Le film vu par le réalisateur
Solitudes et isolements
Il fallait que les personnages expriment différentes sortes de solitudes, d’isolements. Prenez le couple de personnes âgées qui sont abandonnées par leur famille parce qu’inutiles. Ces deux vieillards se sentent malades. Mais ce n’est pas u n faiblesse physique, car dès que le chauffeur commence à s’occuper d’eux, ils vont mieux. Ils n’ont pas besoin d’aller à l’hôpital. C’est un thème qui me concerne dans la vie de tous les jours et qui est au centre du film : de quoi avons nous vraiment besoin pour vivre ? D’amour, de compassion…Montrer que l’absence de ce sentiment peut vous mener à la maladie. Prenez un autre des rôles principaux, celui de Natabar, l’homme qui souhaite épouser Lati. Au début, on le voit dans une salle de cinéma, regardant en boucles des scènes érotiques.
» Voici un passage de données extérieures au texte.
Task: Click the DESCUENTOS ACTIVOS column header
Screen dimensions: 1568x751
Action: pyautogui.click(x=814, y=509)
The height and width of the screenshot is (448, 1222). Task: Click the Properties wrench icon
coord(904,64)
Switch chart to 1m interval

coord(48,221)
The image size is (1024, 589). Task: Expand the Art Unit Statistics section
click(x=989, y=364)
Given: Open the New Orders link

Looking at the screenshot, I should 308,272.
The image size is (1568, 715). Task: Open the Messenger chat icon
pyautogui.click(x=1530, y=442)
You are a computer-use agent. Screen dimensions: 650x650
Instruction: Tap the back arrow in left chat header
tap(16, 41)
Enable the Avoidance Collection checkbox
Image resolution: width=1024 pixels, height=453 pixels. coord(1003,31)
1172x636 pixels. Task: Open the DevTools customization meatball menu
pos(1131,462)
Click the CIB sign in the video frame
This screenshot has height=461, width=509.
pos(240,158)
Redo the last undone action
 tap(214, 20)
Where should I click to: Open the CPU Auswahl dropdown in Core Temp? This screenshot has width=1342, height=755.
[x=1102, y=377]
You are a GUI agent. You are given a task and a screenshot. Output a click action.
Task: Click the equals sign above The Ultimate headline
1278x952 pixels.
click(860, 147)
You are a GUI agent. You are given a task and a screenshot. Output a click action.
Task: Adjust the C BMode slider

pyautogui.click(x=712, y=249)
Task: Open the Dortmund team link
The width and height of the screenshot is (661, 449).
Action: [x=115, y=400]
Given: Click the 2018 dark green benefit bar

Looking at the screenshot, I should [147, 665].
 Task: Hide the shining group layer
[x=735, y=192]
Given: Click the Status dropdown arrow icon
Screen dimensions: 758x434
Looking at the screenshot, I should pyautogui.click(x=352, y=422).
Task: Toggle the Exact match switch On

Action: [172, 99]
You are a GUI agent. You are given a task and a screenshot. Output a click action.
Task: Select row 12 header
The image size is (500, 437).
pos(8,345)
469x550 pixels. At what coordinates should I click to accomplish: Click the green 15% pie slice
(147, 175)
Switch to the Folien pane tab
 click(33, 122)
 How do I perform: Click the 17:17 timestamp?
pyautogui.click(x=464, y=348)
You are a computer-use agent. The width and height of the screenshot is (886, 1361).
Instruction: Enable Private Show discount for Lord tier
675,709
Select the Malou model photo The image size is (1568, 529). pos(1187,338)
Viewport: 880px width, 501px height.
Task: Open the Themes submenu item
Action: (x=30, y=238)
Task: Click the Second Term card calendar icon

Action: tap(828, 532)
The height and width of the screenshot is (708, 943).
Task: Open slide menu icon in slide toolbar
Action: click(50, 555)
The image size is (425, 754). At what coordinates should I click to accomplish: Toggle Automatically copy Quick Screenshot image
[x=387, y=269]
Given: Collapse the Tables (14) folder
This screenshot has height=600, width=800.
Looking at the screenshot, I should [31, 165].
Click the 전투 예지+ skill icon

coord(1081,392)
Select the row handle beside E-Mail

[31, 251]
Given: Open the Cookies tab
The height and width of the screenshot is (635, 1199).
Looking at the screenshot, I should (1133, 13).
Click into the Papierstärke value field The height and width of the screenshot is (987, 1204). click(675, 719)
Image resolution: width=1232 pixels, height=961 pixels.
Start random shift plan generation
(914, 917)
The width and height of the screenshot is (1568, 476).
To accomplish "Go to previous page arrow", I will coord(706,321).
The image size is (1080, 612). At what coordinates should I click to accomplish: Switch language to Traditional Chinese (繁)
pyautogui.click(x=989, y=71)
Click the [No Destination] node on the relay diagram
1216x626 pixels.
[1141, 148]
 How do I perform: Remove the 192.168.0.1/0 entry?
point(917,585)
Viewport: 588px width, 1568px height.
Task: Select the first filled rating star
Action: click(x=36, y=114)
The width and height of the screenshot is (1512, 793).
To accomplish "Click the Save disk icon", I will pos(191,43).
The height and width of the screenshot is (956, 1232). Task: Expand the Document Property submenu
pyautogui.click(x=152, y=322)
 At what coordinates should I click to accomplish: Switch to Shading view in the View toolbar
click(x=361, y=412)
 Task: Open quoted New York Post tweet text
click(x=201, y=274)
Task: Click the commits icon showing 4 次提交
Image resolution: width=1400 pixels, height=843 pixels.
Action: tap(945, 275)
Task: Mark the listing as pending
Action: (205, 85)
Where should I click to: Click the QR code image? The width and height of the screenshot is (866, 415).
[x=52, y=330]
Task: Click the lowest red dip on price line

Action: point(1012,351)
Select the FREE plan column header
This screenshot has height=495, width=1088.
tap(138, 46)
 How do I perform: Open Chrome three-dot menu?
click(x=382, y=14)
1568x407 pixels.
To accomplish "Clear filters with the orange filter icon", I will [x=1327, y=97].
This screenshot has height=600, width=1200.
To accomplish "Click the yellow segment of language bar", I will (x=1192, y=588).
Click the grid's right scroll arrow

Mais il ne s’y intéresse pas réellement. Il s’endort devant. Il n’y prend aucun plaisir. Il ne cherche en réalité qu’à communique avec quelqu’un. Il désire Lati, c’est évident, mais il espère aussi trouver quelqu’un avec qui parler.
La prostitution
Je crois que cette histoire peut arriver n’importe où. La prostitution et les lois qui la régissent sont les mêmes à peu près partout. Je me souviens de m’être rendu à Berlin pour le festival il y a de nombreuses années et mon hôtel était situé juste en face d’un peep-show où des amis ont absolument voulu m’emmener. Là-bas, j’ai fait la rencontre d’une jeune demoiselle qui dansait. Son visage m’a marqué à jamais. Il y avait dans ses yeux, dans son expression, tant de tristesse. Elle n’avait rien de la poupée qu’elle devait être sur scène. Il était très difficile de soutenir ce regard. Lors de l’écriture de ce film, j’ai eu l’occasion de rencontrer certaines filles et parmi elles, il y en avait une qui voulait devenir médecin et se prostituait pour récolter de l’argent afin de pouvoir payer ses études.
Happy End
Selon moi, la question ne se pose pas en termes de fin heureuse ou pas. Ce n’est pas en tout cas une finalité dans mon travail. Je m’intéresse beaucoup plus à la crédibilité de l’histoire qu’à sa conclusion, qui, selon moi, ne peut dépendre sue justement du parcours que je fais faire à mon ou mes personnages. Il faut pouvoir y croire en fonction de son cheminement personnel et de son destin. Le seul message que je pourrais vouloir faire passer est de ne pas renoncer. En plus, je ne crois pas savoir bien mettre en scène le bonheur. Autrement dit, je ne suis pas sur de savoir à quoi cela correspond sur grand écran, quelle forme lui donner. Montrer le bonheur au cinéma, c’est prendre le risque de recourir à des trucs de mise en scène, des effets de style ou de lumière qui ne m’intéressent pas car ils sont superficiels. Et ils risquent de rompre avec cette crédibilité qui m’importe. La fin du film doit être autant motivé par les personnages que par ma propre vision de l’histoire.
A l’ombre de Bollywood
Mes films ne nécessitent pas beaucoup d’argent. A peine un pour cent d’une production hollywoodienne. Les financer reste donc assez facile. D’autant plus qu’il existe un marché en Inde pour mes films. J’ai un public très fidèle qui soutient beaucoup mon travail. L’atout principal est que mes films sont tournés en Bengali, ce qui me permet de toucher plus de spectateurs. Le seul problème est qu’il n’existe pas de salles alternatives, comme vous pouvez en avoir en France ou en Europe, pour montrer des films indépendants. Il faut donc trouver de petites salles, en dehors des gros circuits, et accompagner le film un peu partout.